→ WORK TASK
Every line of the records that holds the word "will" should be copied.

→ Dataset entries
────────────────
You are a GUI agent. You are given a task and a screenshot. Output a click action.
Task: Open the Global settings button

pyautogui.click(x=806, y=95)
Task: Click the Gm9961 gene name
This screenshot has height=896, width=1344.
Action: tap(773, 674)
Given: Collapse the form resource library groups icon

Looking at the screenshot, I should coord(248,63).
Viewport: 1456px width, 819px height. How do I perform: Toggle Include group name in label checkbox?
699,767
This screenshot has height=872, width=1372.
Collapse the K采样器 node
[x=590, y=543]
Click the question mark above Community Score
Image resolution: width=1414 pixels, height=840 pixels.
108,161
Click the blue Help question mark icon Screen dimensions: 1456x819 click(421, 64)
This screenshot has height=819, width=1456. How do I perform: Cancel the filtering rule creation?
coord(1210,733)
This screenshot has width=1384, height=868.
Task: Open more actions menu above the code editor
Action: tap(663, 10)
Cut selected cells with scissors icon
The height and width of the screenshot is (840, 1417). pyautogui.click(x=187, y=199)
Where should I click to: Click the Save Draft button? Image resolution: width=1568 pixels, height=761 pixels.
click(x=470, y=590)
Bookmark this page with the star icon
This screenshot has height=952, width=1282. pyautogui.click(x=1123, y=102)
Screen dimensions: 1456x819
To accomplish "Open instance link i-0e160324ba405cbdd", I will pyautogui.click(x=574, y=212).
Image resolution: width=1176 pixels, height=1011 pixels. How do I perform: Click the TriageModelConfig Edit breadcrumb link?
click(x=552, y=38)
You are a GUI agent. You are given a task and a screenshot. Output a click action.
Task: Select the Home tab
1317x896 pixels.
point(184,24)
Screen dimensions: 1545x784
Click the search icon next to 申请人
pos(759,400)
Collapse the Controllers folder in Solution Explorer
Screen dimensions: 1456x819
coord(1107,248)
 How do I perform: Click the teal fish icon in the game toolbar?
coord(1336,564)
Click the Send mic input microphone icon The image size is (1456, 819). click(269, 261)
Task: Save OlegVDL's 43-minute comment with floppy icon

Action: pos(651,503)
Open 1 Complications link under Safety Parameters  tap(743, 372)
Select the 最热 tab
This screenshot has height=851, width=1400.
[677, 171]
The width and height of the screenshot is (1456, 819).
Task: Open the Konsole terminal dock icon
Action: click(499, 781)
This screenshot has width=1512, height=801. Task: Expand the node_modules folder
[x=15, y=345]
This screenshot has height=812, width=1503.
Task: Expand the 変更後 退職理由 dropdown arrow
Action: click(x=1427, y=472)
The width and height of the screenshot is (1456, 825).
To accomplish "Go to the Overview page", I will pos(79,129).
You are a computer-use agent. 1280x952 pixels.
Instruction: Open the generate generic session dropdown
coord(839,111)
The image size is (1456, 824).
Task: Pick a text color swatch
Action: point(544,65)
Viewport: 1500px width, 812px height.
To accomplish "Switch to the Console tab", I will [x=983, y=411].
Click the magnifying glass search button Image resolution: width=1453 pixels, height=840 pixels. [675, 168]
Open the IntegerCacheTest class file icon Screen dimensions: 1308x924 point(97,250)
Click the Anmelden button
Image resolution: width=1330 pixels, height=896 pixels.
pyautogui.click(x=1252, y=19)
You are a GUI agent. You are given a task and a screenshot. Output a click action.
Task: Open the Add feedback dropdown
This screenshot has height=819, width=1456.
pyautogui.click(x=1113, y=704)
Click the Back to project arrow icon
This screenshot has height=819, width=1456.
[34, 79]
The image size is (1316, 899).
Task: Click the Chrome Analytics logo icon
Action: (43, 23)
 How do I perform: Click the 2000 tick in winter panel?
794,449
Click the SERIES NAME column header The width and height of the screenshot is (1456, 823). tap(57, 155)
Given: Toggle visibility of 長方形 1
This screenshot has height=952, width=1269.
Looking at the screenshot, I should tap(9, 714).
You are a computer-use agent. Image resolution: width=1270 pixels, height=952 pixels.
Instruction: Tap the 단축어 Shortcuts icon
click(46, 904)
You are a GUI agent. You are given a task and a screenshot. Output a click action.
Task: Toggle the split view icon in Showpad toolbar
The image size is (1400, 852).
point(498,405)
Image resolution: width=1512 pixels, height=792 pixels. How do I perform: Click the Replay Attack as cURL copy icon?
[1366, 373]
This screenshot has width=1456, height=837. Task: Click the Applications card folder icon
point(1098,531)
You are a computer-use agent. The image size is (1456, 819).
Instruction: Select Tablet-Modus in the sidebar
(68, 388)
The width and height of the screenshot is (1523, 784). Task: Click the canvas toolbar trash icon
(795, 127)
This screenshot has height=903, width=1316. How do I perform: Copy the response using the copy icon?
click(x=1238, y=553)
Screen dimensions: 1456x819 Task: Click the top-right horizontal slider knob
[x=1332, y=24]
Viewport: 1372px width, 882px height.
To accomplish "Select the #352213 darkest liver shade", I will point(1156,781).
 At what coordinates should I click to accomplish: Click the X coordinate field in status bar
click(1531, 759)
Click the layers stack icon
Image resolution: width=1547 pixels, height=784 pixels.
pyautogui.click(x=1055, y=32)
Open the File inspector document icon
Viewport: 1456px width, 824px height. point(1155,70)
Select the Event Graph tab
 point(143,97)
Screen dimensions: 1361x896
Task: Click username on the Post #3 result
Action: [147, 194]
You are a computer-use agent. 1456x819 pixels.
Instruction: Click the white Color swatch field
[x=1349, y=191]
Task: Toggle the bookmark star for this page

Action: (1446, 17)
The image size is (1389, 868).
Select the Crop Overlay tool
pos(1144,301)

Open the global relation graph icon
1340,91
────────────────
→ ANSWER
To accomplish "Open instance link i-0e160324ba405cbdd", I will pyautogui.click(x=574, y=212).
To accomplish "Go to the Overview page", I will pos(79,129).
To accomplish "Switch to the Console tab", I will [x=983, y=411].
To accomplish "Select the #352213 darkest liver shade", I will point(1156,781).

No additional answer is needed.